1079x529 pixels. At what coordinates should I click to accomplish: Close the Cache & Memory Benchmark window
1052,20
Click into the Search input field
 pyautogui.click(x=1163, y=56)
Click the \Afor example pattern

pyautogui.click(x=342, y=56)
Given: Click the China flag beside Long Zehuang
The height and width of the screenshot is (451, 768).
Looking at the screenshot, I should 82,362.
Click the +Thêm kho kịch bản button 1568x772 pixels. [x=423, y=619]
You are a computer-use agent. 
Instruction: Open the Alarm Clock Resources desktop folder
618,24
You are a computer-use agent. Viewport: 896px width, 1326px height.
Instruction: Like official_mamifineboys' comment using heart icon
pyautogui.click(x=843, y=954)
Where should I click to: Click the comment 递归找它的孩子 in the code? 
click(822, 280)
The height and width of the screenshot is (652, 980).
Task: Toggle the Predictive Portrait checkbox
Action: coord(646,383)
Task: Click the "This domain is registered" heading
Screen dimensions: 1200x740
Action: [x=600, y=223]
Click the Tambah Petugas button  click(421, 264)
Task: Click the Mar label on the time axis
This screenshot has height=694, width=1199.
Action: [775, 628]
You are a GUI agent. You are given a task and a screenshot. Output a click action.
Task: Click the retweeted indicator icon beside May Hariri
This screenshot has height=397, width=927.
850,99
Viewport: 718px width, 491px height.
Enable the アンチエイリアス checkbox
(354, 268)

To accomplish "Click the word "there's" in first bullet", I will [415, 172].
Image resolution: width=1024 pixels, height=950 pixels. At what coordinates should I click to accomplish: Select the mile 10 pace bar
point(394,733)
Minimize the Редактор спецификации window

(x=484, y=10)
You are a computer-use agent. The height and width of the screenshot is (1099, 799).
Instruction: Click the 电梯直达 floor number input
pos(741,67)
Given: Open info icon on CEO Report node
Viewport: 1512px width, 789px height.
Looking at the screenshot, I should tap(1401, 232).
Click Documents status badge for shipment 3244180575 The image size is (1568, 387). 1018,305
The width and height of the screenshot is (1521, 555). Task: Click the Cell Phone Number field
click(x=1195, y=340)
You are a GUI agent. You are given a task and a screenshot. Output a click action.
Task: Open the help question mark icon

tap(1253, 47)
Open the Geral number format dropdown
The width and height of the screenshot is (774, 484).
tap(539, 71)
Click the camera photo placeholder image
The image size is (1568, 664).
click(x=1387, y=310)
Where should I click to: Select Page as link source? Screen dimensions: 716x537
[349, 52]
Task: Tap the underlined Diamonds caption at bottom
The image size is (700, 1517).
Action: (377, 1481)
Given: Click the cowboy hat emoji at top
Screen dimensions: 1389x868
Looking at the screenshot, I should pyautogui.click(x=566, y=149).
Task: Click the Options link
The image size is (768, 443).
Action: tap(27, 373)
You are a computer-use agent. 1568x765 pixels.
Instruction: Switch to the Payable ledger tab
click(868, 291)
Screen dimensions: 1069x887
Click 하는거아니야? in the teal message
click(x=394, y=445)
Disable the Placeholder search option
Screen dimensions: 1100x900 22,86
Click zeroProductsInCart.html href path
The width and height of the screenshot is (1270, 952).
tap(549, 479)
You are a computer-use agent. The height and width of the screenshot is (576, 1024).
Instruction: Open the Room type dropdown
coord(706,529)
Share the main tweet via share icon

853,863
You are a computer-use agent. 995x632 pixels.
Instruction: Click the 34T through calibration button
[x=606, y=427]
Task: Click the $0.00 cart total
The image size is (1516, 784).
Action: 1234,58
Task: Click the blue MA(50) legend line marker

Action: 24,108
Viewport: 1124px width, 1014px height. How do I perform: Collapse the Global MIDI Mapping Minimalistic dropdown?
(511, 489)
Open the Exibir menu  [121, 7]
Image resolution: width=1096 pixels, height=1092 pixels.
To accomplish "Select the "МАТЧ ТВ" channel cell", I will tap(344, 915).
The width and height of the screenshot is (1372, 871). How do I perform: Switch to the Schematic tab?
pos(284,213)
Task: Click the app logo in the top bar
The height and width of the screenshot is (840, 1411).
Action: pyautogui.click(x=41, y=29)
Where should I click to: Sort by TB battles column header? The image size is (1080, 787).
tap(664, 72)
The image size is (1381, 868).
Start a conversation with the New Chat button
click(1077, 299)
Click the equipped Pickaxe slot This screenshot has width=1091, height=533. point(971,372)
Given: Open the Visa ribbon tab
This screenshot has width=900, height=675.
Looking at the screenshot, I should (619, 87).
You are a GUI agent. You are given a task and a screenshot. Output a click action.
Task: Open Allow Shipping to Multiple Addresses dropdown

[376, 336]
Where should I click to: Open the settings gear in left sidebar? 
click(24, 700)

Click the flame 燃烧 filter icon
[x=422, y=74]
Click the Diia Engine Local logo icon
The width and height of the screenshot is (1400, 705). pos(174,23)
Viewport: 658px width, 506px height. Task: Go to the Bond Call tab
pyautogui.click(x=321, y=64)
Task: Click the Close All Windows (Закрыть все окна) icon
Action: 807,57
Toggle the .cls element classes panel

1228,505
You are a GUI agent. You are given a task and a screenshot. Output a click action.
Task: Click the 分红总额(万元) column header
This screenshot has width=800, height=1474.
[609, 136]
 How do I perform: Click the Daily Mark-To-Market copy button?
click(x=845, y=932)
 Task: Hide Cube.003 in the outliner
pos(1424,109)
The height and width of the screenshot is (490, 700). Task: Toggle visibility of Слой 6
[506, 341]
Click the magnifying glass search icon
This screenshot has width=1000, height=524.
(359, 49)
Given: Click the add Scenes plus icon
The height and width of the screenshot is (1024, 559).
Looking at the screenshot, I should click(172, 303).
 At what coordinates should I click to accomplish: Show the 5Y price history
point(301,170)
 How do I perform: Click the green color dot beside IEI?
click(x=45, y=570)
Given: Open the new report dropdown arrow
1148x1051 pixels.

Problem to work on: Copy out the part of the listing that opens with its first line and closes with the line containing "Action: coord(646,383)", keeping every line unchanged.

Complete output:
1079x529 pixels. At what coordinates should I click to accomplish: Close the Cache & Memory Benchmark window
1052,20
Click into the Search input field
 pyautogui.click(x=1163, y=56)
Click the \Afor example pattern

pyautogui.click(x=342, y=56)
Given: Click the China flag beside Long Zehuang
The height and width of the screenshot is (451, 768).
Looking at the screenshot, I should 82,362.
Click the +Thêm kho kịch bản button 1568x772 pixels. [x=423, y=619]
You are a computer-use agent. 
Instruction: Open the Alarm Clock Resources desktop folder
618,24
You are a computer-use agent. Viewport: 896px width, 1326px height.
Instruction: Like official_mamifineboys' comment using heart icon
pyautogui.click(x=843, y=954)
Where should I click to: Click the comment 递归找它的孩子 in the code? 
click(822, 280)
The height and width of the screenshot is (652, 980).
Task: Toggle the Predictive Portrait checkbox
Action: coord(646,383)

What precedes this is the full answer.